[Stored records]
= = =

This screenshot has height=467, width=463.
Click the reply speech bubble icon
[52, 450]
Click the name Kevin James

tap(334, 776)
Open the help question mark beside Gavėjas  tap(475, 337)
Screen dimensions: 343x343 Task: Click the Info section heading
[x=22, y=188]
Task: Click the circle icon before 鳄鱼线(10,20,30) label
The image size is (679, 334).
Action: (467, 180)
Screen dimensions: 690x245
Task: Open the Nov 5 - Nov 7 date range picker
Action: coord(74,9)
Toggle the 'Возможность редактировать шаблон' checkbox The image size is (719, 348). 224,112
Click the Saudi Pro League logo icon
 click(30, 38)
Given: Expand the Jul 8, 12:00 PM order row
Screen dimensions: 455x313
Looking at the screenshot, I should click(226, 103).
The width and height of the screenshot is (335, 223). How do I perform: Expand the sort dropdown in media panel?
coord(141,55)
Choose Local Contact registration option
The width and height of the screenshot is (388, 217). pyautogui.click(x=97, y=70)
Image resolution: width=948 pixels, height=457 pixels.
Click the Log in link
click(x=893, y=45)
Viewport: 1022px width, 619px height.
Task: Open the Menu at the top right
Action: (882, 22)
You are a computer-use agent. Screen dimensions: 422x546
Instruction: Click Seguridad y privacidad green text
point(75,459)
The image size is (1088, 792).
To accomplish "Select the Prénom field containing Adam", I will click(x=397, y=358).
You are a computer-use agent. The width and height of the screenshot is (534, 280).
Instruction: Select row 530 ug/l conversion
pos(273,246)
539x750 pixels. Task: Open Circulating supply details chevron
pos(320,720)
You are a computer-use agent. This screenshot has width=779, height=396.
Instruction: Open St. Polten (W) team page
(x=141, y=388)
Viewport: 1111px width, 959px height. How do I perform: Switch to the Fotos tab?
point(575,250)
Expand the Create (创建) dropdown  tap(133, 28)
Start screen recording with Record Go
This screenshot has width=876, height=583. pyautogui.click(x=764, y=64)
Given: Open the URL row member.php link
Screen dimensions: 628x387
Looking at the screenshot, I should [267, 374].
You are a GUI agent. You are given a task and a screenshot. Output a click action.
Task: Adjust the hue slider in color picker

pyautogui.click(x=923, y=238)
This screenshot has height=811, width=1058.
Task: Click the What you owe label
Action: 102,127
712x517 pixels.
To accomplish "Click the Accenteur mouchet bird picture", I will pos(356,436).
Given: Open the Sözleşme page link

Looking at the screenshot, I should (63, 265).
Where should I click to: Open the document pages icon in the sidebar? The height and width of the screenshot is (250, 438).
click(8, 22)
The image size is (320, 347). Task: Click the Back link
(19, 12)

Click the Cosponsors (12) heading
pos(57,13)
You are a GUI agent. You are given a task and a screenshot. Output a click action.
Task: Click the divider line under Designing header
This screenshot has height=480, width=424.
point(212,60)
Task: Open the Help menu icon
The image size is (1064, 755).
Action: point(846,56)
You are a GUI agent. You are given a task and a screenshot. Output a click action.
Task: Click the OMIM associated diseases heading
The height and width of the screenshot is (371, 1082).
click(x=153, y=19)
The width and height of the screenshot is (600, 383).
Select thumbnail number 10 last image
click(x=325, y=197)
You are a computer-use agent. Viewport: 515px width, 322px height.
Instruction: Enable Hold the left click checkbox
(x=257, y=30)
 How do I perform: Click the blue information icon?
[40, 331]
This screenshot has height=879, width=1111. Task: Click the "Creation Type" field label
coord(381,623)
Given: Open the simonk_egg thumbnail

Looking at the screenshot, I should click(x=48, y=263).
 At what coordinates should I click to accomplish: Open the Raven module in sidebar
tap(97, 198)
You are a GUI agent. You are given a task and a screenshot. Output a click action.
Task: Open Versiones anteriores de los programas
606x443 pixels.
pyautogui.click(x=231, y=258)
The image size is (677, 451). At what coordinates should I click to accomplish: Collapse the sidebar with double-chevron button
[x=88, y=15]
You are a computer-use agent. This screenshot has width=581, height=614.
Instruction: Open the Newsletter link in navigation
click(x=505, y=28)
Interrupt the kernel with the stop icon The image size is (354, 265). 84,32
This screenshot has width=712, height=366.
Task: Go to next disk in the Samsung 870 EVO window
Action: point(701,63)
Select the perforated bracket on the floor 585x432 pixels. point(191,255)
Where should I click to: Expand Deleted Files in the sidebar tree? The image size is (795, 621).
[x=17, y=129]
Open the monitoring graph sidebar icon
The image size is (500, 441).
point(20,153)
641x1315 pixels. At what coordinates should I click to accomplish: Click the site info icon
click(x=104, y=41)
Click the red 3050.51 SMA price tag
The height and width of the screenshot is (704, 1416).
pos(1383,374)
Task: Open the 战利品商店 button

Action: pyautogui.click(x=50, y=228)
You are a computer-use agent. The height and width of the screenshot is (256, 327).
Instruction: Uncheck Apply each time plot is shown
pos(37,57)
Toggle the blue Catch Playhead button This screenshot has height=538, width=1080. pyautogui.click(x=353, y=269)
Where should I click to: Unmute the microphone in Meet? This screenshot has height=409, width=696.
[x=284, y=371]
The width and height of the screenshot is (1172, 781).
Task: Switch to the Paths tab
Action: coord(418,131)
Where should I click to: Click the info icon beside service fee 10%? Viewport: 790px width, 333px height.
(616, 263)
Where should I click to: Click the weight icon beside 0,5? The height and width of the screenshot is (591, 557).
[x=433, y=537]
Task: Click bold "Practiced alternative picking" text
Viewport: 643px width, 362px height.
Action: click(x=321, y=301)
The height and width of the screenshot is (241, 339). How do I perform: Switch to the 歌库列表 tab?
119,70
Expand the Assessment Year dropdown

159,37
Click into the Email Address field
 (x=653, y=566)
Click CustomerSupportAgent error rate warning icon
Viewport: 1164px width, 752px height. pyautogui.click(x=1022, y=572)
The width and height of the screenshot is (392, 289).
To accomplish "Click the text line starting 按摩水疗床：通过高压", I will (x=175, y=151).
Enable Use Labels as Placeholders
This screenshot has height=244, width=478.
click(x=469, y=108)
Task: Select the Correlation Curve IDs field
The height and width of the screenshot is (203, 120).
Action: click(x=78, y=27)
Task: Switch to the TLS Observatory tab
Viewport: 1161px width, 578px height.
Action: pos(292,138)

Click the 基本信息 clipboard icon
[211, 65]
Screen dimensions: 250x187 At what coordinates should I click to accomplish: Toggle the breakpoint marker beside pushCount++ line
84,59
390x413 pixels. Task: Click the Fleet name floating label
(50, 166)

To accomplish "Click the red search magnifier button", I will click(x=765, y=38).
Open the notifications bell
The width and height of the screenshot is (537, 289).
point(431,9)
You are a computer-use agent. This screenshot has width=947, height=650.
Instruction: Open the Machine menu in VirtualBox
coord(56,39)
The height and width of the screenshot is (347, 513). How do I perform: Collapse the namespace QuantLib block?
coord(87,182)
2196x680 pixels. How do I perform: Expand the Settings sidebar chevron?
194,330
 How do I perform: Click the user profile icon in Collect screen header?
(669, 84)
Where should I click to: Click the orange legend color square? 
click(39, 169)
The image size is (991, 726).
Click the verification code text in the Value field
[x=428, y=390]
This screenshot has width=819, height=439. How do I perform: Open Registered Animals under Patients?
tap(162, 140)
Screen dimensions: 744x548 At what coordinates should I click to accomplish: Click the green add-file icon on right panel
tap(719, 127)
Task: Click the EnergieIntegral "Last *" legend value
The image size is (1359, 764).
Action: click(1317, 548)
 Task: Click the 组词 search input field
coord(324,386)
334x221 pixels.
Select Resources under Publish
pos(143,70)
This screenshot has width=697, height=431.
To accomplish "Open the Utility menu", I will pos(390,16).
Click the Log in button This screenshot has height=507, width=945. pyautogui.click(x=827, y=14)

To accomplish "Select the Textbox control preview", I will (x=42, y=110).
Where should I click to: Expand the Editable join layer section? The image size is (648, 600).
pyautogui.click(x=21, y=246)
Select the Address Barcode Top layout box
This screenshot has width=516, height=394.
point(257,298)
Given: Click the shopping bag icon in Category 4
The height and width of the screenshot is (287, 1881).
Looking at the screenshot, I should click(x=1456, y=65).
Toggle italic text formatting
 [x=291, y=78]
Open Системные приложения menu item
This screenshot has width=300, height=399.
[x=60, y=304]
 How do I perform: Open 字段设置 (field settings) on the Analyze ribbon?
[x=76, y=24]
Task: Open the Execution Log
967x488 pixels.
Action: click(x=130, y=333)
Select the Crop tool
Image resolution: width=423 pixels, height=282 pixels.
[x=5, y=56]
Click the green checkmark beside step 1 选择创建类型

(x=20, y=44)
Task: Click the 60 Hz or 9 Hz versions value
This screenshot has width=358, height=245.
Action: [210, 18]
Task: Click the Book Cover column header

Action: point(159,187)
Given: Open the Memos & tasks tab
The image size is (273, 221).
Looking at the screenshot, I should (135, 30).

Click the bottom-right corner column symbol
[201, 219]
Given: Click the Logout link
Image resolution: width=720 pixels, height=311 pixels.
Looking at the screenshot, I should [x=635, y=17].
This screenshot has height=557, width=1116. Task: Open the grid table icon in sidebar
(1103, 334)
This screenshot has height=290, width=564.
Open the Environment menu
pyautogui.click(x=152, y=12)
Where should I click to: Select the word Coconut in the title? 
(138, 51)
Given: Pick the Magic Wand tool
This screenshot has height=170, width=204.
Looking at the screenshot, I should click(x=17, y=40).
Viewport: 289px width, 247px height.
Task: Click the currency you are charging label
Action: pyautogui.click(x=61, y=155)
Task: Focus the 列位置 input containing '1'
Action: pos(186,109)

= = =

* Exercise objective:
Lines from the first one above through the line containing "You are a computer-use agent. Screen" are to be retyped exactly, both included, and nothing more.

* Response area:
This screenshot has height=467, width=463.
Click the reply speech bubble icon
[52, 450]
Click the name Kevin James

tap(334, 776)
Open the help question mark beside Gavėjas  tap(475, 337)
Screen dimensions: 343x343 Task: Click the Info section heading
[x=22, y=188]
Task: Click the circle icon before 鳄鱼线(10,20,30) label
The image size is (679, 334).
Action: (467, 180)
Screen dimensions: 690x245
Task: Open the Nov 5 - Nov 7 date range picker
Action: coord(74,9)
Toggle the 'Возможность редактировать шаблон' checkbox The image size is (719, 348). 224,112
Click the Saudi Pro League logo icon
 click(30, 38)
Given: Expand the Jul 8, 12:00 PM order row
Screen dimensions: 455x313
Looking at the screenshot, I should click(226, 103).
The width and height of the screenshot is (335, 223). How do I perform: Expand the sort dropdown in media panel?
coord(141,55)
Choose Local Contact registration option
The width and height of the screenshot is (388, 217). pyautogui.click(x=97, y=70)
Image resolution: width=948 pixels, height=457 pixels.
Click the Log in link
click(x=893, y=45)
Viewport: 1022px width, 619px height.
Task: Open the Menu at the top right
Action: (882, 22)
You are a computer-use agent. Screen dimensions: 422x546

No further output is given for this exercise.